本

『新しい経営体としての東京大学』

ホンとの本

『新しい経営体としての東京大学』
五神真
東京大学出版会
\2000+
2021.3.

 先般、京大の総長が、最近の学生を憂えて、教育制度に対する疑念から、京大の改革をしているということを熱く語る本を読んでいた。今度は東大版かと言えるようなものだ。やはり総長の執筆である。
 しかし、タイトルには「経営体」とある。学問的な内容というよりも、経営母体としての東大に注目するのではないかという予想はつく。
 国立大学ですら、新たな法人制度の中で改革を余儀なくされ、研究費が従来のようには提供されない事態となっている。21世紀に入ってからその動きが始まり、大学もまた、経営するという言葉をもって挑んでいかなければ立ちゆかないようになってしまっている。その中で、東大はどうしたか。あるいはどうするか。総長としての立場から、大学内部の出来事やプランを、これほど語ってよいのかと思われるほどに語ってくれているというわけだ。
 サブタイトルが「未来社会協創の挑戦」となっている。2015年に総長に就任した著者が経験してきたこと、それは一応の成功を収めているのだろうと思う。だからこその出版なのだ。それは世界を視野においた活動であるべきだし、国際競争の中に置かれたものとして成長していかなければならない。そのとき「東京大学ビジョン2020」と題したプロジェクトを立て、学生の育成はもちろんのことだが、経営の方法も含めて組織的に立ち向かっていくことを始めている。
 それは産業との共同プランも入るし、資産や寄付をもどう活用するか、求めるかということも重大な関心となっていく。
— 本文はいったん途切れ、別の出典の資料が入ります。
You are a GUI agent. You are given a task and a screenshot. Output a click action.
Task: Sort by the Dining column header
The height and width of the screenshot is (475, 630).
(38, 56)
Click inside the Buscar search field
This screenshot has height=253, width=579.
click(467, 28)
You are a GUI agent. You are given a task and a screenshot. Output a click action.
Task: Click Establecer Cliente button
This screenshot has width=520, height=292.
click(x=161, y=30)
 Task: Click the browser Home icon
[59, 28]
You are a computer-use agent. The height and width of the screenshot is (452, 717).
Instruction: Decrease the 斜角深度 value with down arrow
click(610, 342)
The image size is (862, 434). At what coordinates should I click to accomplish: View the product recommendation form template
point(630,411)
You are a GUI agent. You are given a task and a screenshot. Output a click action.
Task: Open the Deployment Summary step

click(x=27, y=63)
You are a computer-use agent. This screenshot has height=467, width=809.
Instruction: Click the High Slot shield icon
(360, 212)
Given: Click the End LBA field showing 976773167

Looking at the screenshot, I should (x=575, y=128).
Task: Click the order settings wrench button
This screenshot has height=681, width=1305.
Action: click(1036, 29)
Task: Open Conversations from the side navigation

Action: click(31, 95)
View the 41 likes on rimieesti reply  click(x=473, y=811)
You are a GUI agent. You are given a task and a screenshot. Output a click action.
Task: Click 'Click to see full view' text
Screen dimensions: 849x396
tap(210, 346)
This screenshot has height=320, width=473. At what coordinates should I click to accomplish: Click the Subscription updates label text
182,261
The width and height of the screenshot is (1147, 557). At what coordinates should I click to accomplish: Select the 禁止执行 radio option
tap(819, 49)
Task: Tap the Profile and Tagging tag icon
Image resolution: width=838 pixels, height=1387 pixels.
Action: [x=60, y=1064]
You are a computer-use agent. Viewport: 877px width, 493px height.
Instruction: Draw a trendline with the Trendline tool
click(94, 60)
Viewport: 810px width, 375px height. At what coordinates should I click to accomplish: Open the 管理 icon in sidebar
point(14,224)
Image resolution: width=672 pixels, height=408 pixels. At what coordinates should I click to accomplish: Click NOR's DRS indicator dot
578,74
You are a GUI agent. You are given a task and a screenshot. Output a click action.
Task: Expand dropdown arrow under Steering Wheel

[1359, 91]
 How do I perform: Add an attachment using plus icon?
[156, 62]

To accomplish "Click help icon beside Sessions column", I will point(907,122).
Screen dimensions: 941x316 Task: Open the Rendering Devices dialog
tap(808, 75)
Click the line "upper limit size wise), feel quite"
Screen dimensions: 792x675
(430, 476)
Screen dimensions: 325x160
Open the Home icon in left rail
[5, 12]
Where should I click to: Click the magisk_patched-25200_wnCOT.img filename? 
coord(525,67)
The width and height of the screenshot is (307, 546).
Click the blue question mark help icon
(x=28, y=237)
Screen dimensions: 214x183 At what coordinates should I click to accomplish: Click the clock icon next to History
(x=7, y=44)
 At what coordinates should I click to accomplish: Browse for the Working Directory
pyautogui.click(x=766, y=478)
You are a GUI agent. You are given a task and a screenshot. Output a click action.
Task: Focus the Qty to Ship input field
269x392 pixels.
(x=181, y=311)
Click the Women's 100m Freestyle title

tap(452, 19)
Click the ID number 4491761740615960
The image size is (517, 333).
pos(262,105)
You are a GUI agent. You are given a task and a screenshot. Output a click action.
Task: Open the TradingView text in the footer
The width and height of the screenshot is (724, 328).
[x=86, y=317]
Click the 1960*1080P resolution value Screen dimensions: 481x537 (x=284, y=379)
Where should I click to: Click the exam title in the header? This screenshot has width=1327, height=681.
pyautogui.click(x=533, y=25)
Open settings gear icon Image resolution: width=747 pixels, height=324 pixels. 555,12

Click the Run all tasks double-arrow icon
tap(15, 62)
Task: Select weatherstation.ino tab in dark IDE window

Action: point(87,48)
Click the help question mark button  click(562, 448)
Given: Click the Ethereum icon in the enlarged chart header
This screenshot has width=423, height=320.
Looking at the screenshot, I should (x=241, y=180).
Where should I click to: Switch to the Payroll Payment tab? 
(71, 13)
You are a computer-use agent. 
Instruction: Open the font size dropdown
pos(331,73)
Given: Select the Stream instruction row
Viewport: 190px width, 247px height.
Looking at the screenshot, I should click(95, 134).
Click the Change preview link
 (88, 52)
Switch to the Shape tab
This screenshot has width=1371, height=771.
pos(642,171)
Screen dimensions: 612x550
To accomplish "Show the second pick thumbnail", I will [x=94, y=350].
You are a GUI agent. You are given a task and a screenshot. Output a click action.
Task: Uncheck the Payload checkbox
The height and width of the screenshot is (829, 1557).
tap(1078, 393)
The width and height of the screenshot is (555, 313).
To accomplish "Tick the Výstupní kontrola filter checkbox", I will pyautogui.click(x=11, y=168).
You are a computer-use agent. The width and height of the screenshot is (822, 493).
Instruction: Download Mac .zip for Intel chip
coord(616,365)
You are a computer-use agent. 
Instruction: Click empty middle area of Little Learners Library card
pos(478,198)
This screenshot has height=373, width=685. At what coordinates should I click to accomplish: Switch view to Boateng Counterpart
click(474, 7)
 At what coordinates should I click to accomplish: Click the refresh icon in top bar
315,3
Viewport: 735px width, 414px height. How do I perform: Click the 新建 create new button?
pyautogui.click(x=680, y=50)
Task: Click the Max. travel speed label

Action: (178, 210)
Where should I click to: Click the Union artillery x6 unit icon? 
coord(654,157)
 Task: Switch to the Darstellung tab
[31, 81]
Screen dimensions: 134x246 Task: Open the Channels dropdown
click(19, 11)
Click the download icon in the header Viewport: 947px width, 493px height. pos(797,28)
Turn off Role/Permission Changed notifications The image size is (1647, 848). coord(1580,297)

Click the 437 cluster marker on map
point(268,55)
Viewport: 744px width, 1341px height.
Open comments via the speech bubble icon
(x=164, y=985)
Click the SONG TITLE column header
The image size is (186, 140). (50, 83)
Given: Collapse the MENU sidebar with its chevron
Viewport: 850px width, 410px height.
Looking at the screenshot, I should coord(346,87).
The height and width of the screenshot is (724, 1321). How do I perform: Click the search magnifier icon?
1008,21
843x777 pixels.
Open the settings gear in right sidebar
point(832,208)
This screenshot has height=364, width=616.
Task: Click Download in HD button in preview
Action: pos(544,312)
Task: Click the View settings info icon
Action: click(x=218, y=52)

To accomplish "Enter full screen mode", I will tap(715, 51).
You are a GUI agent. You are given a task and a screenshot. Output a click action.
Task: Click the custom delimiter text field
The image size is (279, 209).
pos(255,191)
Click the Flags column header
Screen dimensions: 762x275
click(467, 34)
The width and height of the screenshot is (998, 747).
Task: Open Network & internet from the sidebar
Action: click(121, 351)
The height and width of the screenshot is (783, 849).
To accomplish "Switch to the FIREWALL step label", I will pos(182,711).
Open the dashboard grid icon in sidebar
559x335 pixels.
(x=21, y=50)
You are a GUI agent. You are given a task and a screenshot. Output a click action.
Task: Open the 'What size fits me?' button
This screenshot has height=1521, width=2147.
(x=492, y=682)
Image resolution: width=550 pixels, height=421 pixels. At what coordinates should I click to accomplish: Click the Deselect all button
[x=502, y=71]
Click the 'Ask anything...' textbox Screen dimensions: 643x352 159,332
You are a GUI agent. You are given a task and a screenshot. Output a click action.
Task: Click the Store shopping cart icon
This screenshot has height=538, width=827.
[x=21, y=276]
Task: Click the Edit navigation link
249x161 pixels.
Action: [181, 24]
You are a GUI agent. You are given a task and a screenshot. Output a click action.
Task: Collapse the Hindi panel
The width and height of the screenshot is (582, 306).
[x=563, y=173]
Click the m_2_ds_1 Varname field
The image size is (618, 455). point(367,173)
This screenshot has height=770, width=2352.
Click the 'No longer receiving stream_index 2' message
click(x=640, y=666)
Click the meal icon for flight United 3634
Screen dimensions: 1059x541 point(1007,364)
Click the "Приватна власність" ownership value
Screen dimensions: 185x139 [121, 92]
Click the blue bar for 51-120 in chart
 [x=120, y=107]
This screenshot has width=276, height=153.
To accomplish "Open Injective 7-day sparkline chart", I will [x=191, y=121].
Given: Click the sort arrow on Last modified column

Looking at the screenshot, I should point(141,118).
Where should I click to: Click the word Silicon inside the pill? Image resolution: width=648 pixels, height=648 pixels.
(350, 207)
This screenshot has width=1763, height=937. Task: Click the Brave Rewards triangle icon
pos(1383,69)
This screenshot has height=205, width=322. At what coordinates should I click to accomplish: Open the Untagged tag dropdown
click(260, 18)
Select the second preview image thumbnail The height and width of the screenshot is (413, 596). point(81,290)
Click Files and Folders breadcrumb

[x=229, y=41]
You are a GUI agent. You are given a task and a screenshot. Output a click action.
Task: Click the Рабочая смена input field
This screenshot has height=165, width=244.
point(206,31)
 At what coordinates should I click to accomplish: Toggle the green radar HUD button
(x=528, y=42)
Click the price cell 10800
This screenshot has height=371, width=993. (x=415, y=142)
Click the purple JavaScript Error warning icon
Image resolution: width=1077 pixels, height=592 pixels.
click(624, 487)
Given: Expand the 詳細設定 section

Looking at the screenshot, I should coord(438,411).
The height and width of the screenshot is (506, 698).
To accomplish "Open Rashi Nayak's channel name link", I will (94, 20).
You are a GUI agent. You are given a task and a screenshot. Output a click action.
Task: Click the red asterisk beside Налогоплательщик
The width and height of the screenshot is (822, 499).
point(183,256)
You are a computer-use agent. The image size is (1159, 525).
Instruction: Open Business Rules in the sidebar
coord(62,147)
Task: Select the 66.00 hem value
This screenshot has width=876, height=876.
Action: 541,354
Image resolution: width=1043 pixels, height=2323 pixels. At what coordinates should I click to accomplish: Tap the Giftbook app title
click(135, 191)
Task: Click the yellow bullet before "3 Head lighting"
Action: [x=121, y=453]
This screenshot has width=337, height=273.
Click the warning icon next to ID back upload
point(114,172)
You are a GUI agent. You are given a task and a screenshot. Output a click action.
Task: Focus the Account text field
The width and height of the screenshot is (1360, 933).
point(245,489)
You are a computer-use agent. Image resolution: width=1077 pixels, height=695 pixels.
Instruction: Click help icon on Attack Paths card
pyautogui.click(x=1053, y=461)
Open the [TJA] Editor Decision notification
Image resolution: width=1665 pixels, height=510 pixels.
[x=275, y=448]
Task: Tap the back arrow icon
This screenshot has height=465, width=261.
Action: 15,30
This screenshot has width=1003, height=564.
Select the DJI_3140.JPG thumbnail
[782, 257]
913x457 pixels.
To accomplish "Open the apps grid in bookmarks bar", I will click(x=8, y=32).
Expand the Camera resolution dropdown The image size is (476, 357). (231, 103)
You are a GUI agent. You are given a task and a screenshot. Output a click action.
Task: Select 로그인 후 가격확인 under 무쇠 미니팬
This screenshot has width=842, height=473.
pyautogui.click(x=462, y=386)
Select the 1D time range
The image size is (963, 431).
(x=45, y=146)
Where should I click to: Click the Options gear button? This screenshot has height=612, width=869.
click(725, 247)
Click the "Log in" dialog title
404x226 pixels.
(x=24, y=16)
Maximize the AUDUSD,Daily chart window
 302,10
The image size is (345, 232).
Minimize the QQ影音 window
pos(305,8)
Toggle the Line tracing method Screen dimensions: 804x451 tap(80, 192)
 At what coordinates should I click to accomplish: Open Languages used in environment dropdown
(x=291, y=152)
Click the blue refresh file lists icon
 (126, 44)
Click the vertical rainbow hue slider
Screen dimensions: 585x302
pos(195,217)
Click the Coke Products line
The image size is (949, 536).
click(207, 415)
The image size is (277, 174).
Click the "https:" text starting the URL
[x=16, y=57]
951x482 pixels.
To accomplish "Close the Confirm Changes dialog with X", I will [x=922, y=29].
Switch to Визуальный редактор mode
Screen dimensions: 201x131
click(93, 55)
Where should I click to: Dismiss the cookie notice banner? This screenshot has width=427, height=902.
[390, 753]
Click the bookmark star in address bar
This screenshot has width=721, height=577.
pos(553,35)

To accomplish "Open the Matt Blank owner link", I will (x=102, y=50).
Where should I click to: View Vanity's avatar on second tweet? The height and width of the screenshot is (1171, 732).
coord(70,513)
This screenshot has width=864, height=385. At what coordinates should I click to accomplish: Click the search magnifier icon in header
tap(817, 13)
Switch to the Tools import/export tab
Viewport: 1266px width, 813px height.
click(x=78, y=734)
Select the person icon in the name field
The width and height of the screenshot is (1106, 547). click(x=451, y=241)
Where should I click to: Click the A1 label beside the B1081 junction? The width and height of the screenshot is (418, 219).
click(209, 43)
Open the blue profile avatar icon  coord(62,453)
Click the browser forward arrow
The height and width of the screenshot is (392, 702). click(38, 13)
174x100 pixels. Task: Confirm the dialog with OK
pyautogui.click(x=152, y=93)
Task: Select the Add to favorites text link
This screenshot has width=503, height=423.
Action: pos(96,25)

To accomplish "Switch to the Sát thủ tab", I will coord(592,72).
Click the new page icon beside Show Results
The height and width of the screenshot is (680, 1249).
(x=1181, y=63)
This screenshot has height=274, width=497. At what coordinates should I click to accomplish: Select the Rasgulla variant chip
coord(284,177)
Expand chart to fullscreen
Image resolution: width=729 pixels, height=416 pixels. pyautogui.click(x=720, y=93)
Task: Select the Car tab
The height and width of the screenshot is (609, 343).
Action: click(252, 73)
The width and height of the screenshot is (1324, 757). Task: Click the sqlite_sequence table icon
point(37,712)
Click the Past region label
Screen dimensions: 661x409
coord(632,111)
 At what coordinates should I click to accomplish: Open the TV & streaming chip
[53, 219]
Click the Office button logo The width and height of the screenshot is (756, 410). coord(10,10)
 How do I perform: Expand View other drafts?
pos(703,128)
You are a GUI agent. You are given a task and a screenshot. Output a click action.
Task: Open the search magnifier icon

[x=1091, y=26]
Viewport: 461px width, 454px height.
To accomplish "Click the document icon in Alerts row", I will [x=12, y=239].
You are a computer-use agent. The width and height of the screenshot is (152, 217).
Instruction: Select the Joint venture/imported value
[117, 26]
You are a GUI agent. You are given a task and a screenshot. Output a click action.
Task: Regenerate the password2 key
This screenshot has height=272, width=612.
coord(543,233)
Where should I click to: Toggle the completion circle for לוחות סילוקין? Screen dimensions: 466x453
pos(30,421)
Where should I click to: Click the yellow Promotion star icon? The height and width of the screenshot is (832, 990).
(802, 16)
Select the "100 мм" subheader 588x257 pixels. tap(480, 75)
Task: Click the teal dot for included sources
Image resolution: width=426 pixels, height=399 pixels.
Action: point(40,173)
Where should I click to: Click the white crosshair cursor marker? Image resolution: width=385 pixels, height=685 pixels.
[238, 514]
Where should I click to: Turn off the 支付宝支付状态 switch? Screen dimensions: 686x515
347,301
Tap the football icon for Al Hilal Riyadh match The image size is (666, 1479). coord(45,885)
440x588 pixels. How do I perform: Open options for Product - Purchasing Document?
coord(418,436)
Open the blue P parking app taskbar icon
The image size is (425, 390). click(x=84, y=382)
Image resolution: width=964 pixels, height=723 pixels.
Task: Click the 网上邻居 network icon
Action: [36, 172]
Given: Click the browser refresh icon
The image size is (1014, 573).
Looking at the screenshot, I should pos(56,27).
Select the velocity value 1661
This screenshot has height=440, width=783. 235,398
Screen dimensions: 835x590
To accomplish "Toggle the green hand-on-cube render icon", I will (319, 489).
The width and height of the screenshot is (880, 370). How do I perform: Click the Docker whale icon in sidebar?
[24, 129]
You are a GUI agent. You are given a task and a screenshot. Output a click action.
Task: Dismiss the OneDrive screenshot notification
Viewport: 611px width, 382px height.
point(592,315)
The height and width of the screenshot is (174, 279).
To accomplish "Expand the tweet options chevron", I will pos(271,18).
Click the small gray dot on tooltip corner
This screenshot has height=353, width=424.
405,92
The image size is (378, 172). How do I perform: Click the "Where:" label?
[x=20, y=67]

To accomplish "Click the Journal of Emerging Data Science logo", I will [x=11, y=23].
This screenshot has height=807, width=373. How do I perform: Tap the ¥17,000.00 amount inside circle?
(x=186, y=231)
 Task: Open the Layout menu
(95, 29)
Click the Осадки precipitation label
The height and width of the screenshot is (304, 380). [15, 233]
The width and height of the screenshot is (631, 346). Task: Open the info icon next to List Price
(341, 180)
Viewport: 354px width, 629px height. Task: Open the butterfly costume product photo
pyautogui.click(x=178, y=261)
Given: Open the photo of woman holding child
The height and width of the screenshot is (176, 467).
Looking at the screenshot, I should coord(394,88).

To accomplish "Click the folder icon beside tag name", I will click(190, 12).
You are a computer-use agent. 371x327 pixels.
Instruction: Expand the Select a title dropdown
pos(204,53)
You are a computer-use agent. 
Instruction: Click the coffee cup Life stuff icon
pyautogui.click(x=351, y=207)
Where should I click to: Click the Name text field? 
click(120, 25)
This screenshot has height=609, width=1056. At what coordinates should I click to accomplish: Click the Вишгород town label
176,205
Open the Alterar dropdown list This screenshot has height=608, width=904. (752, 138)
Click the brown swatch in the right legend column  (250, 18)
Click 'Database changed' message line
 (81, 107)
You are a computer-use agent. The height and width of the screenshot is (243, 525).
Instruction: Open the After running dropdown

債権の利用も当然そこに関係してくる。まさに経営である。著者は物理学の分野であるから、よくぞこうして経営をするものだと驚く。当然経営のプロもバックについているだろうが、研究者としてではなく、経営者としてこれだけの力を揮うことができるという総長の力を、権力と共に、能力という点でも痛感するものだった。
 感じるのは、西欧との比較では、日本の大学は力を発揮できていないところが多いが、東アジアではリーダーシップをとれるのだという気概である。どうだろうか。先の京大総長であれば、学生の能力としては、東アジアの一部の国のほうが日本よりも高くなっているという実情を素直に認め、危機感を覚えている。東大としては、そのような競争的な視点がないのか、それとも日本が優れているに違いないという自負があるのか、よく分からないが、直接敵に世界との結びつきを思い描いているように見える。
 SDGsというスローガンにしても、その軸に沿ってそれを進めていくということそのものを議論することはないように見えるが、京大だったら、果たしてそれでよいのか、というところを問題にしそうな気がする。学的なところに重要性をもつ京大に対して、政治と結びつき、直接国の経済や外交に関わる人材を育て、組織を構成し機能させるというところに使命感をもつ東大との違いだろうか。
 結果として、どちらも必要であろう。だがここで、懸念がある。優秀な学生が東大や京大を目指して受験する。そのとき、東大を目指していた者が結局京大を受験して合格する、というケースはありうることだ。しかしそれでよいのだろうか。偏差値だか、名誉だか知らないが、入れるかどうかで大学を選ぶということは、この場合たいそう愚かなことではないかと思うのだ。官僚的なもの、政治や権力というものに関わろうとするリーダーと、学問そのものに熱い眼差しを向ける知的リーダーとでは、全く違うのではないか。こうして、学問には興味のない学生が京大に現れていくとなると、それは京大の総長が嘆くはずだ、何をやりたいかの目標がなく、研究者として立てない学生がうろうろすることになる。この点は、大学受験というもののあり方を見直さなければならないかもしれない。その大学に入って何をするのか、それを見定めない受験は、大学にとっても、本人にとっても、よくないことなのだ。
 ともあれ、私には縁もないが、馴染みもない東大のことを、いろいろ教えてくれる本だった。